Could you output only the lines from the one containing "1622x1101 pixels. Task: Open" through the last line of the data, both included?

[[ The input open ]]

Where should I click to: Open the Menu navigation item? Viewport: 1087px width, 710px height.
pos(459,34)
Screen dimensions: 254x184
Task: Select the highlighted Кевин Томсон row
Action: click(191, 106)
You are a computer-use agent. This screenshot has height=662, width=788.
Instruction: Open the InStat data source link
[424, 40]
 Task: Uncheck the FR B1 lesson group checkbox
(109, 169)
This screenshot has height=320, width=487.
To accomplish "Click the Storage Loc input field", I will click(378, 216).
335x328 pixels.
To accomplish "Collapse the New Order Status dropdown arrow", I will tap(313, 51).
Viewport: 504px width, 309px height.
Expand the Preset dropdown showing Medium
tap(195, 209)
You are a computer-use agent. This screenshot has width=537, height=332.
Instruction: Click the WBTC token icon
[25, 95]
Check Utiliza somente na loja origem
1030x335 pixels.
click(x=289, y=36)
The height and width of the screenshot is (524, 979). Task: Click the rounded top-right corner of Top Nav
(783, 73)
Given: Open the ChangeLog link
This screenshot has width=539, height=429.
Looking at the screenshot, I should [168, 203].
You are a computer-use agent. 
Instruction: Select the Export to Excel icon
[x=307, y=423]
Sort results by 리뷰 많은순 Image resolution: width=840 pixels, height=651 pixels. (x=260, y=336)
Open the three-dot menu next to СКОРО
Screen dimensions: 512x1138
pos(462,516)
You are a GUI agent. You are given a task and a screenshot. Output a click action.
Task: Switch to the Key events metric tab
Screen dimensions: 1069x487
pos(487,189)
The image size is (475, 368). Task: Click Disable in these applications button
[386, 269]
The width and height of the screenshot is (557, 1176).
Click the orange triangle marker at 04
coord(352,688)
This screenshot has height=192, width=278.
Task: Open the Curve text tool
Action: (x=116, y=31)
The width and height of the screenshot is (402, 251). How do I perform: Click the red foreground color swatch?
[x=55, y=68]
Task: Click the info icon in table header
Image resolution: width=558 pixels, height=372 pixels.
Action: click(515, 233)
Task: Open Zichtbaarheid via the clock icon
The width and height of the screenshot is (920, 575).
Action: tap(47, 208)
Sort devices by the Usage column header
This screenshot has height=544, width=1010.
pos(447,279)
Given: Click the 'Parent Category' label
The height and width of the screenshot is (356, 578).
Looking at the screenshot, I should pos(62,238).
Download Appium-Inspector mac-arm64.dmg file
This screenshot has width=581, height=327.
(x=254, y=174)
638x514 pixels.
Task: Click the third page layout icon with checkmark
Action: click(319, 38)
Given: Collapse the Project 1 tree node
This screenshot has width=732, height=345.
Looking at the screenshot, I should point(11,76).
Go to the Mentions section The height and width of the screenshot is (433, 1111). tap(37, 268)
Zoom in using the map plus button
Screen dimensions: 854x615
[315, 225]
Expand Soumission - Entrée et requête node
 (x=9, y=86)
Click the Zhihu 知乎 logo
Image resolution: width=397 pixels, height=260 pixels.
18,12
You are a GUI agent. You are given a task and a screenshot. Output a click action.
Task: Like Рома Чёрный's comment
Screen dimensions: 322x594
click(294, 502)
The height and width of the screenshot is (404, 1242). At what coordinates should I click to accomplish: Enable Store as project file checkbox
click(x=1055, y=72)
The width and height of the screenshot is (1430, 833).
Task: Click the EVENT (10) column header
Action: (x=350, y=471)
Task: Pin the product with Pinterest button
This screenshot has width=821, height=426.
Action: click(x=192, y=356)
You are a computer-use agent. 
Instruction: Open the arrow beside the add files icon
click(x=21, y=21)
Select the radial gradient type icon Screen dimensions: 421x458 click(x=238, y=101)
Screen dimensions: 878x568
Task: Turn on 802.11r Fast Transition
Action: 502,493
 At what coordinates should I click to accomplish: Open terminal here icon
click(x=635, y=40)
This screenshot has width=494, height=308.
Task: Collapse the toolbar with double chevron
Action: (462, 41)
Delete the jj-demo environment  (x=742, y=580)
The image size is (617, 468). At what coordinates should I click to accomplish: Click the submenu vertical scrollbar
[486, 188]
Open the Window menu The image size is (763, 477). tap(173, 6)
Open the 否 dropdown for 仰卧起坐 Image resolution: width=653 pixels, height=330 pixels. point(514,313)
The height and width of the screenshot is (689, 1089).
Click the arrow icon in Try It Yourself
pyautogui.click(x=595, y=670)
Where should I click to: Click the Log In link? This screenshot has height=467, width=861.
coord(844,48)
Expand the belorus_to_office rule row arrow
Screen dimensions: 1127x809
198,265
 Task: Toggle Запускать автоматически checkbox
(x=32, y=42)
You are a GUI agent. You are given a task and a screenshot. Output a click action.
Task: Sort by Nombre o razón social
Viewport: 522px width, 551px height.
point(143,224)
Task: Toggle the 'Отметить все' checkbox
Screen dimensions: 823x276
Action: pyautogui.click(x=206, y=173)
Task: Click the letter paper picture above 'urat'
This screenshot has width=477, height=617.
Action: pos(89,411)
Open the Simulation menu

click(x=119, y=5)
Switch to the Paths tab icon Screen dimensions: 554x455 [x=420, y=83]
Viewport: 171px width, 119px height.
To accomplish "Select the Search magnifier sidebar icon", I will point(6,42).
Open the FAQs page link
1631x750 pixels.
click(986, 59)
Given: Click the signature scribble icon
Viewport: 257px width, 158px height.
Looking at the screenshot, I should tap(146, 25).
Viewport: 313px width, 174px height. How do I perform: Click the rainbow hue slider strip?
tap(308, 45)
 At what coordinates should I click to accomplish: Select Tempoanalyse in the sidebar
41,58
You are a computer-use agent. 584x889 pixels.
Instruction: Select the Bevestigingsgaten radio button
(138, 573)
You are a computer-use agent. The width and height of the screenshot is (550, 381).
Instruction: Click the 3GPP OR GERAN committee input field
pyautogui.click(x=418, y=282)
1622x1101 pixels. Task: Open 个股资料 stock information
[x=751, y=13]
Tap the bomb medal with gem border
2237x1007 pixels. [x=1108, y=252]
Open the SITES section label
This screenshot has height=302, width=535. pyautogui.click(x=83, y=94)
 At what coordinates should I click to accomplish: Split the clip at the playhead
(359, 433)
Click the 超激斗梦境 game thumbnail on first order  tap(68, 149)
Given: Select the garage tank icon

[[ The input closed ]]

● **Response to this task**:
1622x1101 pixels. Task: Open 个股资料 stock information
[x=751, y=13]
Tap the bomb medal with gem border
2237x1007 pixels. [x=1108, y=252]
Open the SITES section label
This screenshot has height=302, width=535. pyautogui.click(x=83, y=94)
 At what coordinates should I click to accomplish: Split the clip at the playhead
(359, 433)
Click the 超激斗梦境 game thumbnail on first order  tap(68, 149)
Given: Select the garage tank icon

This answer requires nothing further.